Current kernel release status
The current development kernel is 2.5.21, which was
announced by Linus on June 8. Changes
include a big S/390 patch, a number of networking fixups, more kernel build
changes (see
last week's LWN Kernel Page),
more driver model work, an NTFS update, some USB updates, and more. The
long format changelog is available for those
wanting the details.
Note that the IDE reworking process left a bug in 2.5.21 which can,
apparently, send "format" commands to IDE drives. Said commands do not
actually get run - nobody's drive has actually been formatted. But this is
a good reminder that development kernels can always be a little hazardous,
especially when fundamental layers (like IDE) are in a state of constant
flux.
Linus's in-progress 2.5.22 patch (in BitKeeper) includes a big X86-64
update, a fix for a potential X86 security bug, an ACPI update, a new set
of VFS and block device cleanups from Alexander Viro, a number of fixes for
problems found by the Stanford Checker (see below), more IDE reworking,
another set of kbuild fixes (not from kbuild-2.5), and more.

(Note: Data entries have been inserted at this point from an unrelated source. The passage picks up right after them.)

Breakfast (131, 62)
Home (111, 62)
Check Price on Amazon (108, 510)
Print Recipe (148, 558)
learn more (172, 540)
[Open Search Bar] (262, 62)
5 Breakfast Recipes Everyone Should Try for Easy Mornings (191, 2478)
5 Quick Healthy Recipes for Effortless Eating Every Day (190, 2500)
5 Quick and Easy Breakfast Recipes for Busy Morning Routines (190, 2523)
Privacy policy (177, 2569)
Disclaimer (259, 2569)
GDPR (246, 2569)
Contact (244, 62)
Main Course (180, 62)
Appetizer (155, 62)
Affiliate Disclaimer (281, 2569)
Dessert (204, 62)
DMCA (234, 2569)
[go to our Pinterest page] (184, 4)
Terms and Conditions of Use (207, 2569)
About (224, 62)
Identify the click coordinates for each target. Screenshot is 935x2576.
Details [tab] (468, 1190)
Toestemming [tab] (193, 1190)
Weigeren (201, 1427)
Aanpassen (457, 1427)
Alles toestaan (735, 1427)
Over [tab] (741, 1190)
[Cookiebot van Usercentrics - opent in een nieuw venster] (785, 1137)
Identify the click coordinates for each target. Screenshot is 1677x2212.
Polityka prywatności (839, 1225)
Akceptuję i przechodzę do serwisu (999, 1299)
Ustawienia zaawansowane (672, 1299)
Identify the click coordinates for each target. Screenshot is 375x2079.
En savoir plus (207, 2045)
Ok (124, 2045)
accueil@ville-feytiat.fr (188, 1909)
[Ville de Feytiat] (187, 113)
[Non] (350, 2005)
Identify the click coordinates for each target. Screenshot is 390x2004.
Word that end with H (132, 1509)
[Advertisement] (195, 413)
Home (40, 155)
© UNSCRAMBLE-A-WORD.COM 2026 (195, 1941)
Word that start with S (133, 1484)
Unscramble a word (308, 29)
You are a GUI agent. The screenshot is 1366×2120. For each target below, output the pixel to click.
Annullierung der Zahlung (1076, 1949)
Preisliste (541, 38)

The latest prepatch from Dave Jones is 2.5.20-dj4; it brings in some fixes from the
2.4.19-pre series and the new CPU "frequency scaling" code ("Handle
with care, still experimental").
The current 2.5 kernel status
summary from Guillaume Boissiere was posted on June 12.
The current stable kernel remains 2.4.18. There have been no 2.4.19
prepatches or -ac patches released in the last week.
For followers of ancient kernels, David Weinehall has released 2.0.40-rc5, the fifth 2.0.40 release candidate.
Comments (none posted)
The return of the Stanford Checker
We first looked at the "Stanford Checker"
back in March, 2001. The Checker
is a system built on top of gcc which analyzes large amounts of source code
and looks for obscure errors. In the past, it has been responsible for
many kernel bug fixes. The Checker team has been quiet for a while; now,
perhaps with the end of the academic year, the group has returned with a
new set of error reports.
So what has the checker group found this time?
- Missing unlocks. Here, the Checker
looked for situations where kernel code could either take out a lock
or disable interrupts, then fail to undo the action before returning.
18 possible errors were found.
- Memory leaks. The Checker looked for
failure paths which failed to return allocated memory. "while
we only include 24 errors, there were lots in general."
- Failure to check return codes. Numerous
places were found where kernel code does not look at the return status
from a function which can fail.
- Missing null pointer checks (54
errors). Most of the errors seem to be with calls to
kmalloc.
- Large stack variables (37). Allocating
a variable of size greater than 1KB may not be, strictly, an error,
but it can lead to problems quickly when the stack runs out of space.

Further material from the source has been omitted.